43 families’ lives changed forever on September 26, 2014 when their loved ones – students at an Ayotzinapa teachers college – were kidnapped. A year before that, more than 15 people disappeared from Cocula, but their disappearances didn’t garner international attention. Since about 2007, more than 25,000 have been reported missing in Mexico, and it’s something that has similarly affected families across Latin America. Alfredo Lopez Cassanova’s new exhibit, Huellas de las Memorias, is shining a light on the drug-related casualties in Mexico, as well as Argentina, Honduras, El Salvador, and Guatemala.
Suspended from the ceiling of CDMX’s Museo Casa de la Memoria Indomita by a single string are 86 pairs of shoes gently swaying. The shoes belong to family members who have walked countless miles in search for answers.

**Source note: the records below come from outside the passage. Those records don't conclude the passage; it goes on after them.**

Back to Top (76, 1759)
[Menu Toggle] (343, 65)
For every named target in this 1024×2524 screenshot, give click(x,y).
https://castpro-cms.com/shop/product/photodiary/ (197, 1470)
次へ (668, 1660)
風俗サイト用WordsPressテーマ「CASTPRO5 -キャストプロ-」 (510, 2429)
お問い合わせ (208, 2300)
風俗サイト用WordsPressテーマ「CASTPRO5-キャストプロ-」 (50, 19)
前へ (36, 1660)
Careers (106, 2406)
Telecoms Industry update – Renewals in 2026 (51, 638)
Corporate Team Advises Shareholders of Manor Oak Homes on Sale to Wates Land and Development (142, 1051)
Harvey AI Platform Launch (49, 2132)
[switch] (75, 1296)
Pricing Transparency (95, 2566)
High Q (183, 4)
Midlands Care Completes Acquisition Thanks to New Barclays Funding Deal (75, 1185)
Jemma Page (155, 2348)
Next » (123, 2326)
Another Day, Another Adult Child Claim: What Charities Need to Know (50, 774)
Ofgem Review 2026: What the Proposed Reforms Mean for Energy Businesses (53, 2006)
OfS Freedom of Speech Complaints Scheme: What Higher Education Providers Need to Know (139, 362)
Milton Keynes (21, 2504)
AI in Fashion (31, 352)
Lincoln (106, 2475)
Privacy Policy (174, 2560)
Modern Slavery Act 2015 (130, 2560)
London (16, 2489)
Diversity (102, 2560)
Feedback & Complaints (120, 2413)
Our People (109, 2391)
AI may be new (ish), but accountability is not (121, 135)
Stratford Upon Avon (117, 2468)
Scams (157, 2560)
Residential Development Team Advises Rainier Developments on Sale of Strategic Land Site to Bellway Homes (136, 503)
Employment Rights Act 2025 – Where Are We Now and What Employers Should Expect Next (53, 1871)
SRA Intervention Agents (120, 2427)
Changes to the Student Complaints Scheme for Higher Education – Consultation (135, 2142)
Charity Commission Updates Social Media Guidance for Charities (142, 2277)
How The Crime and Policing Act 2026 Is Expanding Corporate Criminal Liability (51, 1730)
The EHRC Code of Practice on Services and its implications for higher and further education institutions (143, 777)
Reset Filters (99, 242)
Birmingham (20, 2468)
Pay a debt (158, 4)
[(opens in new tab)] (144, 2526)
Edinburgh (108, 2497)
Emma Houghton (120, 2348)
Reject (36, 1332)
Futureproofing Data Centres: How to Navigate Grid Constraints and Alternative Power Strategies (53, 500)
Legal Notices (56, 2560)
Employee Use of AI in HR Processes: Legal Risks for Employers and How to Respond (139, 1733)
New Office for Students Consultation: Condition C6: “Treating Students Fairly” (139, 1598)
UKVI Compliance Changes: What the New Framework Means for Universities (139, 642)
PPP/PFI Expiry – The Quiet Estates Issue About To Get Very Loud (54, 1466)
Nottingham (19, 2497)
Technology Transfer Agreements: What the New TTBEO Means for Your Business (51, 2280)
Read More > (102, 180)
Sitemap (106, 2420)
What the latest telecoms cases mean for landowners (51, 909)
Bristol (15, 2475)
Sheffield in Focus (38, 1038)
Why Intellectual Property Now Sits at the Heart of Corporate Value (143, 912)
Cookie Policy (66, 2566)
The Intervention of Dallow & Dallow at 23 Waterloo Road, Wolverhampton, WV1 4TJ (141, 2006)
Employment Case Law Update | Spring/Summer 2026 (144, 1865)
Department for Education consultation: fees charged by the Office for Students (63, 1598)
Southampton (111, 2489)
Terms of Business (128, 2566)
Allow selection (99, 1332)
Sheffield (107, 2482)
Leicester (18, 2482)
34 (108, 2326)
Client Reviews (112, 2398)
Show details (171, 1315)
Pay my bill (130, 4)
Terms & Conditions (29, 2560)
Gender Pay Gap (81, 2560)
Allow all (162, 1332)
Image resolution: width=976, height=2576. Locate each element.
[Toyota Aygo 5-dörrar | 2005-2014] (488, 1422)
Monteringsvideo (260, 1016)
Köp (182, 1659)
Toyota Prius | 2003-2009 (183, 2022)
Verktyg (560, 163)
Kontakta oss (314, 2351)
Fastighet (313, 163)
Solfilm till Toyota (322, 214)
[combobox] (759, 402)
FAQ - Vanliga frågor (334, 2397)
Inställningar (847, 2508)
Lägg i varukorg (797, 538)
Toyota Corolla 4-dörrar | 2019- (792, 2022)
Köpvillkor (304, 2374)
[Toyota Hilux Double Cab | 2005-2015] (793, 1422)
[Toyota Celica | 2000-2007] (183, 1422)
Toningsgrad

The soles have words etched on them that describe their harrowing experiences after their loved ones went missing, according to Radio Canada International. “These shoes symbolize the fight for the truth and the denunciation against the state-sponsored crime that are disappearances,” Jorge Galvez, director of the museum told ABC News.
Check out some of the moving images and videos below:
Huellas de las Memorias (Memory Tracks) is on display at CDMX’s Museo Casa de la Memoria Indomita until June 25.